For wildlife removal pros

Pay-per-call wildlife removal leads,
in plain English.

Wildlife Removal is high-ticket and often urgent — sometimes insurance-driven, sometimes health-driven, almost always a homeowner who's past the research stage and now just trying to find someone to do the work. Pay-per-call works here because the call is happening in the right window: after the homeowner has decided they need help, before they've called your competitor.

~6 minute read · Last updated 2026-05-07

What kind of calls you'll get

The campaign targets wildlife removal-intent searches — homeowners actively looking to hire someone, not researching brand pages or browsing options. Calls usually involve one of these services:

  • Raccoon removal & exclusion
  • Squirrel removal & attic cleanup
  • Bat removal & exclusion
  • Snake removal
  • Skunk removal
  • Bird & pigeon control
  • Dead animal removal

You opt into the specific services you want during signup. If you only do raccoon removal & exclusion and not dead animal removal, just check the boxes that match. Out-of-scope calls (a customer asking about something you don't do) aren't billable — dispute and we refund.

Will pay-per-call make wildlife removal pros money?

The honest answer is: it depends on three numbers — your average job value, your gross margin after parts and labor, and your close rate on qualified calls. The break-even per-call price is:

Break-even per call = Avg job × Gross margin % × Close rate

The reason the math works for wildlife removal pros specifically: Insurance-backed or health-driven: customer is past the "should I" question and is shopping vendors for the work. That intent profile is what makes per-call pricing profitable. Form-fill leads at the same dollar cost convert at a fraction of the rate because the customer is no longer on the phone by the time you call back.

We give you your exact per-call price during signup based on your service area and selected services. You can run the math yourself before you put a dollar in.

Why this beats shared wildlife removal leads from Angi

Angi (and HomeAdvisor and Thumbtack) sell each wildlife removal lead to four to seven contractors at once. You get a notification, you race the others to call the homeowner, and you usually lose because the homeowner answered the first contractor and stopped picking up. Pay-per-call is the inverse: the call rings only your phone. The customer is calling you because they saw your tracking number on a landing page that mentions wildlife removal. There is no race. There is no shared queue. Read the full math comparison at pay-per-call vs Angi.

----------

• Prompt
Using the page on pay-per-call wildlife removal leads, explain in one to three sentences why a contractor buying shared leads from Angi usually loses the job.

• Listed entries

----------

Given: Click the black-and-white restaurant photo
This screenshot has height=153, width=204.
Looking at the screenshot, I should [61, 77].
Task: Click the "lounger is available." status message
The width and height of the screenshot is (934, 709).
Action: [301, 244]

----------

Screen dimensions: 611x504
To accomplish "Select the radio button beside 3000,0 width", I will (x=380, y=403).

----------

• Solved problem
Angi sells each wildlife removal lead to four to seven contractors at once, so they all race to call the homeowner. The homeowner usually answers the first contractor and then stops picking up.